Niños tocaban una melodía básica en la flauta y niñas bailaban a su lado, esperando que algún alma generosa les dejara alguna moneda.
Ancianas sentadas en el medio de la calle preparaban una sustancia irreconocible y artificial que vendían en pequeños vasitos de metal. Sus rostros curtidos por el tiempo y arrasados por profundas arrugas, sus ojos diminutos hundidos en sus órbitas, y sus cabellos desgreñados y sin vida, me hacían acordar a las fotos que había visto de las indígenas bolivianas.
Las mujeres descuidadas y cubiertas de granos o marcas de acné, untadas de alguna base barata para tapar irregularidades, no cuajaba con la imagen que me había hecho de la mujer tailandesa cuando había estado en Phuket.

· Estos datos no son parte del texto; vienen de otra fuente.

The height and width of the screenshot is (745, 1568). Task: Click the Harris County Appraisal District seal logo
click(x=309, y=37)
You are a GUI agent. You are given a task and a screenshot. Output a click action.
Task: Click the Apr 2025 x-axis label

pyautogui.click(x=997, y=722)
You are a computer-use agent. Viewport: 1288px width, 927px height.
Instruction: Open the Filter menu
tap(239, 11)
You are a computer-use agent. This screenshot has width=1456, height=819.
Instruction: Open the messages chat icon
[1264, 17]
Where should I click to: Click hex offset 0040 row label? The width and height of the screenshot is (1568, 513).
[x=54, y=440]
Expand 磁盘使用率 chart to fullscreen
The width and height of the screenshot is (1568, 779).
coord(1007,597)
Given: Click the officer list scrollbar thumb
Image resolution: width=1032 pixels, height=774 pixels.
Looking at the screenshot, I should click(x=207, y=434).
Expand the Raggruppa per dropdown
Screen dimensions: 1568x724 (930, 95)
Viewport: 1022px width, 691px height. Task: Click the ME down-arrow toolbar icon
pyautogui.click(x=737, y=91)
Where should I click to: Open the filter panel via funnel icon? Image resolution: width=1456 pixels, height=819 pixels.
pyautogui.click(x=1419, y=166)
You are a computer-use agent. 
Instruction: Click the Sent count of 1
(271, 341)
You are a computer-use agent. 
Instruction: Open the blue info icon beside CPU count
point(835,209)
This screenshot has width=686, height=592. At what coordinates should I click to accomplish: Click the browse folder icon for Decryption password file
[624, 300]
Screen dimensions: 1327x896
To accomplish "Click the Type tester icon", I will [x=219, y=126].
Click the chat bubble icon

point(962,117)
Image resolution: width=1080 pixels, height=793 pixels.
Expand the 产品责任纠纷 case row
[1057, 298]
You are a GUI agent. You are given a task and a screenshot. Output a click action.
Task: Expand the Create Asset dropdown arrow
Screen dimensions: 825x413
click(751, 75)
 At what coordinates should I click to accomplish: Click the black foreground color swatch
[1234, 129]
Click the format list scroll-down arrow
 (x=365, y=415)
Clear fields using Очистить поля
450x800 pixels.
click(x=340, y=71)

El desgano nuevamente se veía en los tailandeses, tanto los que vendían como los que compraban, tanto los que caminaban como los que esperaban sentados.
En la noche fuimos a buscar algo de comer al 7Eleven. Uno de los que atendía el autoservicio era un travesti maquillado con una crema blanca y con los ojos pintados de verde. Algo bueno en Bangkok, es que los travestis tienen alguna posibilidad de conseguir un empleo como cualquier ser humano y no se ven obligados a recurrir a la prostitución. No digo que no lo hagan ni que no lo hagan en su mayoría, sino que al menos tienen otra opción.
Y poco más ya que al día siguiente partíamos hacia Katmandú, Nepal muy temprano en la mañana.